Thanks for any insight, help, or encouragement!
---Ann.
Comments
I've felt pretty similar for coming up on a month now. started getting weak, kept going, didn't back off and all of a sudden my easy efforts were producing z4+ heart rates and I had nothing in the tank and wasn't sleeping for more than an hour or two at a time. Started using caffeine and sugar to keep going and finally it spiraled into pretty much crashing at two races back to back weekends. Needless to say, I'm on day 5 of my 10 day break and it's the hardest thing I've done but I'm sleeping better and I think I'm starting to feel better. I've slept all night and napping when I feel like napping after work. Everyone is different and I'm sure the coaches or people with more experience than me will chime in but don't train yourself into the ground. It hurts physically and mentally.
Edit: This is wall pre-EN, I just joined late last week so it was all my own doing. Just wanted to make that clear
I know for me, If I'm not sleeping well, I'm probably not training very well either. Oh, you can get away with it for a while but it will all eventually catch up with you...your body will throw you a cold, or a new sore spot...If it was me, I would rather stand down now for a few days versus being sick or not 100% healthy later in August, closer to your race.
I'm sure you know all of this with all the experience that you have...
I would take a few days off and do some solid eating, do everything you can to get some good nights sleep and then ease back into it. If your still not feeling good, I would head off to the doctors to get checked out...Not sure about the Ferritin levels but maybe something else is at play here.

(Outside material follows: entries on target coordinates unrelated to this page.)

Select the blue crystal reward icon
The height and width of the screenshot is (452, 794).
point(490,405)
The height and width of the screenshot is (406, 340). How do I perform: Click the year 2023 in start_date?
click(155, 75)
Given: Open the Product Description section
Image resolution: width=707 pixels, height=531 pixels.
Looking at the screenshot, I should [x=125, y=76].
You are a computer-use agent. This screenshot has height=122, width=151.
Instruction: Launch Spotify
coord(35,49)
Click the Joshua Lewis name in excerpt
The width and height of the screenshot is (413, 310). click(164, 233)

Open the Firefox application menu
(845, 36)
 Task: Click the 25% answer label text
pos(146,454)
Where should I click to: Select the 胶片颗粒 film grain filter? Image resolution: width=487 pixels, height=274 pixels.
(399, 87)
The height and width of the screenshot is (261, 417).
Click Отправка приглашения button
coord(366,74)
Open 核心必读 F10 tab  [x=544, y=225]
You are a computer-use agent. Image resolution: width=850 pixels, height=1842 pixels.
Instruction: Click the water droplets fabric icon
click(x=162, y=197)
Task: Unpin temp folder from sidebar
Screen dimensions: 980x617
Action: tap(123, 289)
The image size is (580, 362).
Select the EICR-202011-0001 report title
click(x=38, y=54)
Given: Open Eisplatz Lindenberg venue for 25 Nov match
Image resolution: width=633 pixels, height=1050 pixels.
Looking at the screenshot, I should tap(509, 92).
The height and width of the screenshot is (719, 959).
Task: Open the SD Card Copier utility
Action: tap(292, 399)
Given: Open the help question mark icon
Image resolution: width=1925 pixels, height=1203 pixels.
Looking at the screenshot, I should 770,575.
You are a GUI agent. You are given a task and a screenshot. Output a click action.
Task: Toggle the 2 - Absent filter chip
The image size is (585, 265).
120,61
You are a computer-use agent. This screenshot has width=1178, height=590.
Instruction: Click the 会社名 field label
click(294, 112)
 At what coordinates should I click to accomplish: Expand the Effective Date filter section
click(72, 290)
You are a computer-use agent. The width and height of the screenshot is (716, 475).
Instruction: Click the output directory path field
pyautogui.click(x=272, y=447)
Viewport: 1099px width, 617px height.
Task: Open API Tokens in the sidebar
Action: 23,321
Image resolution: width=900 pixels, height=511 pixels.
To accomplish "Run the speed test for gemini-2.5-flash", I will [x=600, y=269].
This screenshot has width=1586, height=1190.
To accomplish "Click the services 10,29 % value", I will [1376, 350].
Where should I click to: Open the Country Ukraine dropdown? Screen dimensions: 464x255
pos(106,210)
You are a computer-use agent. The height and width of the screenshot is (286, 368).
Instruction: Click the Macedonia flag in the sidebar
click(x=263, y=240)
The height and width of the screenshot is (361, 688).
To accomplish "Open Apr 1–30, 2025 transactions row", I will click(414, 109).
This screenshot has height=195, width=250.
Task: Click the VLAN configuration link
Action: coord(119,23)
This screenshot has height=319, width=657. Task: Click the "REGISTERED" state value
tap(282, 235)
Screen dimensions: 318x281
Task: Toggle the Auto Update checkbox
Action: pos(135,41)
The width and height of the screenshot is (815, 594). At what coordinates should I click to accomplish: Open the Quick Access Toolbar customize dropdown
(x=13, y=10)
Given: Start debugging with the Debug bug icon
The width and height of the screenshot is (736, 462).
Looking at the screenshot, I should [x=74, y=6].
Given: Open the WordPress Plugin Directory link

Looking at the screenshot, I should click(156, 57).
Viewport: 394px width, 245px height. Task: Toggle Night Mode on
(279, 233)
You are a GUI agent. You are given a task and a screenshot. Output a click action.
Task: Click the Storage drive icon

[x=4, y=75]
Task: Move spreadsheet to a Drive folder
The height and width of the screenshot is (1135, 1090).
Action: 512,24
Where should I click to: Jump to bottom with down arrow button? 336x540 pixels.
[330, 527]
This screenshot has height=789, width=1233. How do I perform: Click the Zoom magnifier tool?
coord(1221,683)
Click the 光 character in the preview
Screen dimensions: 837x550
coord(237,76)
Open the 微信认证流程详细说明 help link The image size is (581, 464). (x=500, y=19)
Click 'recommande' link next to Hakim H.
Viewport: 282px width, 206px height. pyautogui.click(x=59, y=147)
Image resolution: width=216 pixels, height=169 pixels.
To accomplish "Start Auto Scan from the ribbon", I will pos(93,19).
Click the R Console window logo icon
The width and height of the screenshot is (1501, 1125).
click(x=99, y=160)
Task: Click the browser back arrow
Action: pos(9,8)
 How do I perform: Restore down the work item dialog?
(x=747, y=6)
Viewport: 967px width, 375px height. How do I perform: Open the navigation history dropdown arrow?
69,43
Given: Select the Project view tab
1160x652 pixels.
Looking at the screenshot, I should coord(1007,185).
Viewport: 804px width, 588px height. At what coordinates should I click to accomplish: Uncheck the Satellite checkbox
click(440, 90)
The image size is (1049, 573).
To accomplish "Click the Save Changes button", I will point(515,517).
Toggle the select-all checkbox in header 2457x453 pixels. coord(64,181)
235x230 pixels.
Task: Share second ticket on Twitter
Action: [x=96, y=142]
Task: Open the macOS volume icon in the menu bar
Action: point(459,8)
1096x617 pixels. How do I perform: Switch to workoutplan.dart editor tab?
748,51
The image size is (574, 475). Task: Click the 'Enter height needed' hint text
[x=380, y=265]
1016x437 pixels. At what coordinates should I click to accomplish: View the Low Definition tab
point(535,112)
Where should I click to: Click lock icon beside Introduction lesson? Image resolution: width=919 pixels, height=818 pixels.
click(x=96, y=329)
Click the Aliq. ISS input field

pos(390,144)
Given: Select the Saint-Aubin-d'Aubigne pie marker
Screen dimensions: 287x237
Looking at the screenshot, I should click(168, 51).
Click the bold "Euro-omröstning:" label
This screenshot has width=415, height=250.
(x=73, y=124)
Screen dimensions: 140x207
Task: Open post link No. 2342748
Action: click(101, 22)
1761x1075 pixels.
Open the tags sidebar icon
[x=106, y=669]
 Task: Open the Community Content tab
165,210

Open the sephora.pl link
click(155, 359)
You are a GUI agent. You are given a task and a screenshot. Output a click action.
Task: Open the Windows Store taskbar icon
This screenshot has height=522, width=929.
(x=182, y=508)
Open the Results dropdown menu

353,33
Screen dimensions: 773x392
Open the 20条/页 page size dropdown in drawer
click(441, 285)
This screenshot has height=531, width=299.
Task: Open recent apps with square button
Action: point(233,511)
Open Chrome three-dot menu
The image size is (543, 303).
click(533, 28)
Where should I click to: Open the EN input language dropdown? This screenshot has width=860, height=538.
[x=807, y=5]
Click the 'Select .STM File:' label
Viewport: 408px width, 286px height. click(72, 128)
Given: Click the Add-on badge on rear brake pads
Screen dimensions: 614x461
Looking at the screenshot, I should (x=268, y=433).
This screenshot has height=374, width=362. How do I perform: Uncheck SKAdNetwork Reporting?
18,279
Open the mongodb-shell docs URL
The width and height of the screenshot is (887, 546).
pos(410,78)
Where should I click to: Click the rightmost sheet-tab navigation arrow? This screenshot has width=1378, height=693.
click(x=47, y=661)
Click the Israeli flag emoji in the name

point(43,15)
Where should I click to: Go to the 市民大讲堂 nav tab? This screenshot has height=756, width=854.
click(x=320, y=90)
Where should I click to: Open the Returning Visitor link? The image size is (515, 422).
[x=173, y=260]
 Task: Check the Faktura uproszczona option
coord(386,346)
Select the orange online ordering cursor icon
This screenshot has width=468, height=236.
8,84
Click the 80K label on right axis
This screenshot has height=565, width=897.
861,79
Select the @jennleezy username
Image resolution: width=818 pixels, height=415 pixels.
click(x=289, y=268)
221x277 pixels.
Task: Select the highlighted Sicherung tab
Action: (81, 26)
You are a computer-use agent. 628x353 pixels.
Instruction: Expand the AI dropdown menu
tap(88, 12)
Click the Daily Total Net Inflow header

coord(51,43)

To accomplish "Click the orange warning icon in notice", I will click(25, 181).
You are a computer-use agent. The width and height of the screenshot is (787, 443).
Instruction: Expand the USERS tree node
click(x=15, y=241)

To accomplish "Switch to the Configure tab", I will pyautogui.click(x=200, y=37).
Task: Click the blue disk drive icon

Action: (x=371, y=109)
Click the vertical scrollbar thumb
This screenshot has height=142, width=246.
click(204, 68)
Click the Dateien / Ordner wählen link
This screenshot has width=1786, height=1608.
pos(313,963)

Agree that the weather sucks right now. The high heat makes it almost as bad as Snow.
good luck.
Good luck.
---Ann.
Paul: is ice cream your fix it for everything? :-)
---Ann.
I've read the fatigue wiki post and some other threads on loss of motivation, and I'm still not sure where I stand. I feel like up until today I could still push it. Today is a different story though. I'm headed to Placid this weekend to spectate and will probably get a ride and a swim in at least. This is my second time through the intermediate HIM plan, so I have the base training for sure, just not sure what is reasonable to take for a rest. I definitely get antsy once my body is ready to get training again, but I'm concerned that 6 weeks out from another A race I could be wasting all of the work I've put in thus far. I am, however, always game for some PB ice cream...couldn't hurt, right?
We need to keep in mind that the work we do in all our sessions is only part of the process of getting faster.
It's do the work, then rest, and after the rest, you get faster. If you ignore the signs that you just aren't absorbing the work (ie the symptoms that Ann describes) you are wasting some of the work you are doing, and running the very real risk you will dig yourself into a huge hole that could take months to recover from.
For me, when I can't sleep very long at night (it's often sleep only for a couple of hours at a time), and often with weird, vivid dreams, and don't have any training mojo, that's when I must stand down and recover..
The lack of training mojo and greatly disturbed sleep as so foreign to my "normal existance" (well, perhaps not normal as my wife would say but you know what I mean).